Task description:
Every record below should be printed exactly, except for the pictures.

[Start of section]

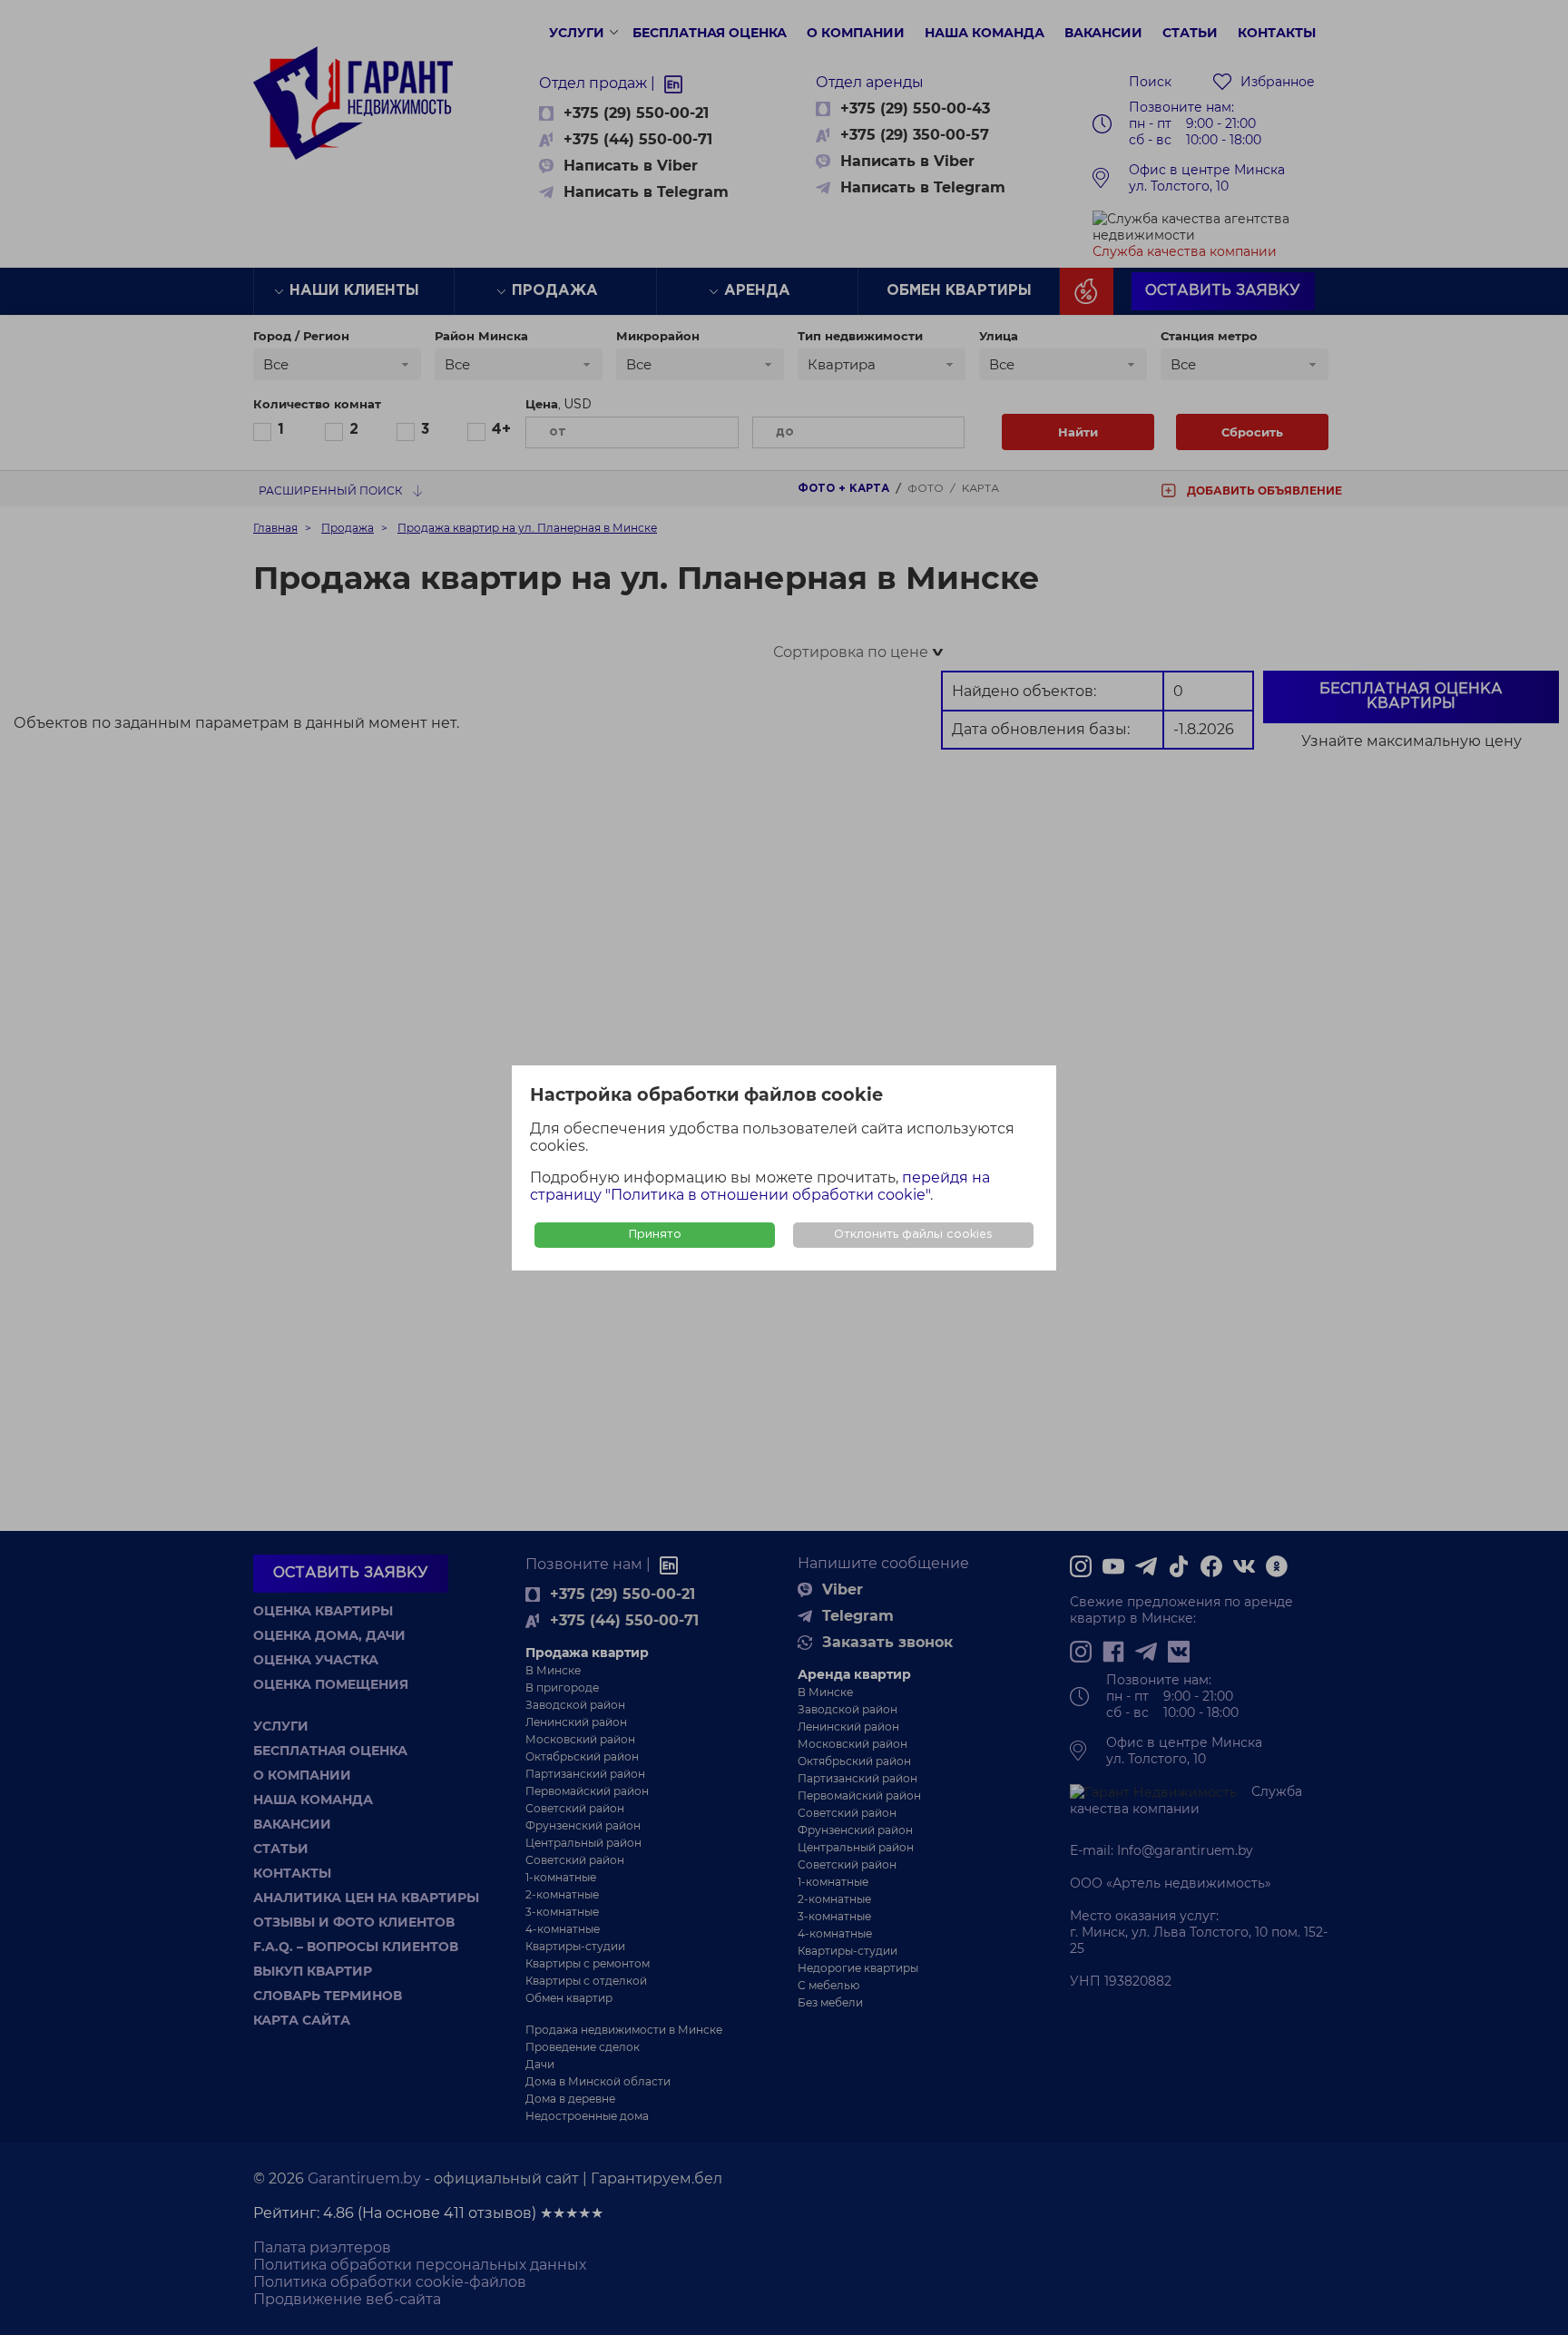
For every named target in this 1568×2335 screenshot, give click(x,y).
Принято (655, 1235)
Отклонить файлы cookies (913, 1235)
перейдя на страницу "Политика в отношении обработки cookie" (760, 1186)
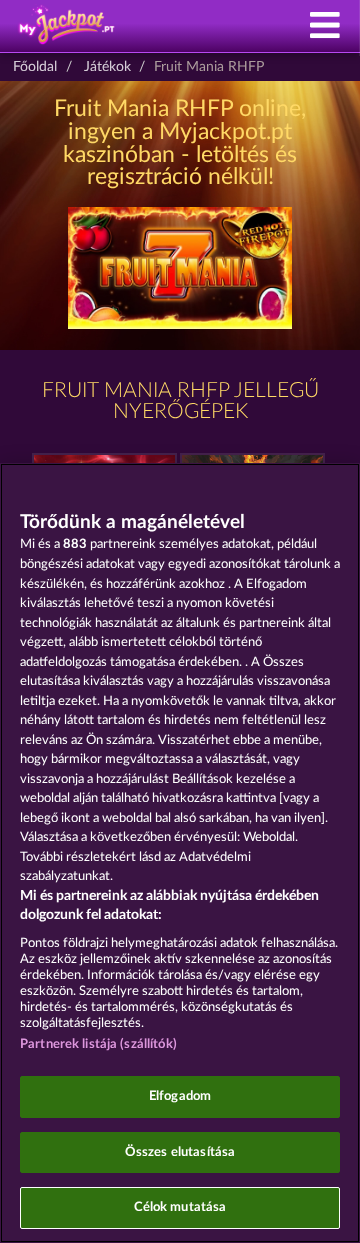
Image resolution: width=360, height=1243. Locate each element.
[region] (180, 853)
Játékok (107, 67)
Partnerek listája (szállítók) (98, 1044)
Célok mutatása (180, 1207)
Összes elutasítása (180, 1152)
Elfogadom (180, 1096)
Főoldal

[End of section]

Written answer:
For every named target in this 1568×2335 screenshot, give click(x,y).
Принято (655, 1235)
Отклонить файлы cookies (913, 1235)
перейдя на страницу "Политика в отношении обработки cookie" (760, 1186)
Image resolution: width=360, height=1243. Locate each element.
[region] (180, 853)
Játékok (107, 67)
Partnerek listája (szállítók) (98, 1044)
Célok mutatása (180, 1207)
Összes elutasítása (180, 1152)
Elfogadom (180, 1096)
Főoldal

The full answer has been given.